# start of INPUT
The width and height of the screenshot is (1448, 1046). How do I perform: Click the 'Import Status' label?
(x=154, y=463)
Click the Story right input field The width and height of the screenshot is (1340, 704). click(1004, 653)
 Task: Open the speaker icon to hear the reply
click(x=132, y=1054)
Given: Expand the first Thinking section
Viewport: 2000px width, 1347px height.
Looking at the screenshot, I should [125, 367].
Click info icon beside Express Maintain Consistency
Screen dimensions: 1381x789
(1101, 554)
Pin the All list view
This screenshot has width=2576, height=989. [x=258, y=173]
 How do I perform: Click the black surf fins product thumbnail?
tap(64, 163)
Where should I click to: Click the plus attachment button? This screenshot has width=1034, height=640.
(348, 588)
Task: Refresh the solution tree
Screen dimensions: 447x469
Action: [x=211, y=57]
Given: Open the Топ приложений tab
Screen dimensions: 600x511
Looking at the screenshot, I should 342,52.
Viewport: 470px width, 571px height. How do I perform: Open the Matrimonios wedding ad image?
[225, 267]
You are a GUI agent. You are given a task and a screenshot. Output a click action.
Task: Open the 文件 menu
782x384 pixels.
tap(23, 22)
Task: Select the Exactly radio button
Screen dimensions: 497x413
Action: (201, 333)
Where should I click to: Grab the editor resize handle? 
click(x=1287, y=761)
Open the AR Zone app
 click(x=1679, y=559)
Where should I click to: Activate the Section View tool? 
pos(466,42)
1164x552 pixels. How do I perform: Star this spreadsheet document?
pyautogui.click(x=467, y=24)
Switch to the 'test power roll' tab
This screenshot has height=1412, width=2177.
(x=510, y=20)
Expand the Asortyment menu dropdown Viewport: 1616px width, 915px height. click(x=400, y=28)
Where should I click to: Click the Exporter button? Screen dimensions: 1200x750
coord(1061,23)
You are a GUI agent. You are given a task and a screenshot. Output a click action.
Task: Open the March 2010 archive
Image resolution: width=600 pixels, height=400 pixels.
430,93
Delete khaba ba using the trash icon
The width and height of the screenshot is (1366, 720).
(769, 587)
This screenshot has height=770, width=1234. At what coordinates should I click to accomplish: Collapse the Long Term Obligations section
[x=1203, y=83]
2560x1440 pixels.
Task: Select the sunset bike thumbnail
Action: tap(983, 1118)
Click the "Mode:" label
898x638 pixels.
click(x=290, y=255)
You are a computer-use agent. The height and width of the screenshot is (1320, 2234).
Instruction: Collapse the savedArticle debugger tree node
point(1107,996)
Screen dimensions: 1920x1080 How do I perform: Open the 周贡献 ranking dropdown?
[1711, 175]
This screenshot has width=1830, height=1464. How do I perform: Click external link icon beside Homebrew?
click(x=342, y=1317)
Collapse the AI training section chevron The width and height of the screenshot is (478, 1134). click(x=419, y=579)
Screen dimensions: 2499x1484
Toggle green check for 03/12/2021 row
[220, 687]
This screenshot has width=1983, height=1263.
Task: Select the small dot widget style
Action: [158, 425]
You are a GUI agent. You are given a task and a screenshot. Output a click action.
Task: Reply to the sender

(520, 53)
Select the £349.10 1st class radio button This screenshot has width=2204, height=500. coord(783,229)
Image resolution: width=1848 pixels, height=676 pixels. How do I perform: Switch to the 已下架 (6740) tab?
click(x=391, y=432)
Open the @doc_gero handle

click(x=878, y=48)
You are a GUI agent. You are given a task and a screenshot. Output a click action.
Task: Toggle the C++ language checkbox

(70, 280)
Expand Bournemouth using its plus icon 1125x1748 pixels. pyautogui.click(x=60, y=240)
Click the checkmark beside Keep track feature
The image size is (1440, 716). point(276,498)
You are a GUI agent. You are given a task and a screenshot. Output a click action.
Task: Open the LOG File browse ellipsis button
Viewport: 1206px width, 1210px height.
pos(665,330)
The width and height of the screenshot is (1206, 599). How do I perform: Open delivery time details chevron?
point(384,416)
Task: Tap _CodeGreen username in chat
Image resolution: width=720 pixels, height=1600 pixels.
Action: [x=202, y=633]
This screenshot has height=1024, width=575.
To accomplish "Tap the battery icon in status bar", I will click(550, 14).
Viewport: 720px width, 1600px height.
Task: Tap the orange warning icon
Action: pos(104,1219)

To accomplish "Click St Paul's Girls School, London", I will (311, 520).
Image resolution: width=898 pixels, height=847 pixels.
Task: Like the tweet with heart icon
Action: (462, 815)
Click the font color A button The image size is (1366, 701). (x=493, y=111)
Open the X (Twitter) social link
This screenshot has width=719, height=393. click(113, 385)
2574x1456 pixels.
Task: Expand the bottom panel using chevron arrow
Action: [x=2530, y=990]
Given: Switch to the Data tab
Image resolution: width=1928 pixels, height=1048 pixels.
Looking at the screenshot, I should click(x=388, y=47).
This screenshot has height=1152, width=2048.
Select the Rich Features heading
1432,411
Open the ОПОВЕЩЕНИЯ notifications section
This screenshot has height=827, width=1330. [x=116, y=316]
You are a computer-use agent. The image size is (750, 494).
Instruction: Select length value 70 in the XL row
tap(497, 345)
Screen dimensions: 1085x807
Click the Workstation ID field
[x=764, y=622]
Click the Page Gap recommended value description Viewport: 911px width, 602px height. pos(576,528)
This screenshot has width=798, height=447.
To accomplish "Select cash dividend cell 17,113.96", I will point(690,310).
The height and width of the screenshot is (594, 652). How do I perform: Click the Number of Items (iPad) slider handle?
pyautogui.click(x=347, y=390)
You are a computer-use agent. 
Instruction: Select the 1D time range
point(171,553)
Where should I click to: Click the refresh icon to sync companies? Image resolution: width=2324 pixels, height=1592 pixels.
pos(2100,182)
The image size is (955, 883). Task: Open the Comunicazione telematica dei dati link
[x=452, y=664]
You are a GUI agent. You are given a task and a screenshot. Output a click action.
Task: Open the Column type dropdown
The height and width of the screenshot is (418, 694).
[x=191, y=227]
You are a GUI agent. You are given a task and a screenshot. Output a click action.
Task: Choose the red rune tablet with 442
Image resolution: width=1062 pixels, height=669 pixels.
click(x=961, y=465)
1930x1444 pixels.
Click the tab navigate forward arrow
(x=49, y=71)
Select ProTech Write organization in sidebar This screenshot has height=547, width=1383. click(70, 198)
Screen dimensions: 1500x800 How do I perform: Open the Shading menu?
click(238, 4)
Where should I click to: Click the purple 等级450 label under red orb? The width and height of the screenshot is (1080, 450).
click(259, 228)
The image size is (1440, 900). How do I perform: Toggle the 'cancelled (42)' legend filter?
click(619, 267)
# end of INPUT
Give again every line from the line with "You are a computer-use agent. The height" to the line with "Collapse the AI", requests included, and no other lines. Scale the click coordinates in the answers by 0.5, rounding each result to a whole number with halves rounded up, and leave every number in the requests unchanged.

REPLY =>
You are a computer-use agent. The height and width of the screenshot is (1320, 2234).
Instruction: Collapse the savedArticle debugger tree node
point(554,498)
Screen dimensions: 1920x1080 How do I perform: Open the 周贡献 ranking dropdown?
[856, 88]
This screenshot has width=1830, height=1464. How do I perform: Click external link icon beside Homebrew?
click(x=171, y=659)
Collapse the AI training section chevron The width and height of the screenshot is (478, 1134). click(x=210, y=290)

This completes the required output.